Okunacak metin
Ey her şeyden daha yüce ve her şeyden daha yakın olan (Rabbim)! Muhammed ve Ehlibeyt'ine rahmet et ve bana merhamet eyle; bu gece, bu gece, bu gece; şu anda, şu anda, şu anda, ey denizi Musa için yaran (Rabbim)!

 Allah'ım! Kalbimi nifaktan, amelimi riya ve gösterişten, dilimi yalandan, gözümü ihanetten temizle. Şüphesiz sen gözlerin ihanetli bakışlarından ve gözlerin gizlediği şeylerden haberdarsın.

Sağlanan veriler

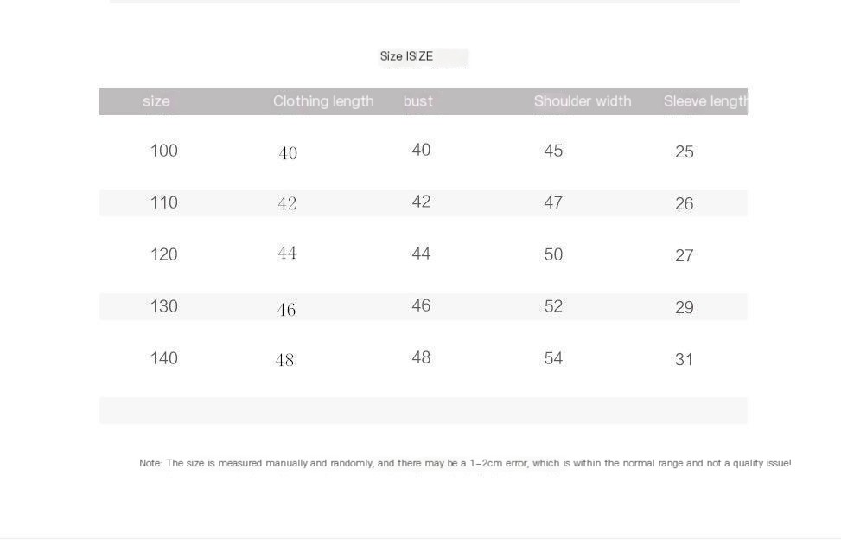
Task: Click size value 140 in the table
Action: click(x=164, y=358)
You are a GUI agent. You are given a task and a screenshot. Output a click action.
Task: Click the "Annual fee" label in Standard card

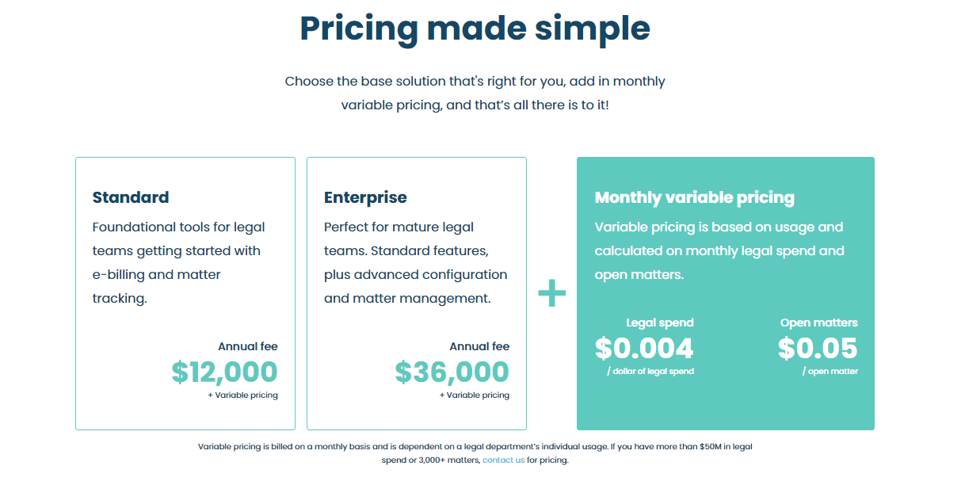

Görev metni
Okunacak metne göre aşağıdaki ifadelerin her biri için evet ya da hayır deyin ve kararı belirleyen sözleri metinden aynen alıntılayın.
1. Metinde denizin Musa için yarıldığından söz edilir.
2. Metinde dilin yalandan temizlenmesi istenir.
3. Metinde kalbin yalandan temizlenmesi istenir.
Cevap verirken satırlara değil, yalnızca okunacak metne dayanın.

Alıştırma yanıtı
1. Evet: "ey denizi Musa için yaran (Rabbim)!"
2. Evet: "dilimi yalandan"
3. Hayır: "Kalbimi nifaktan"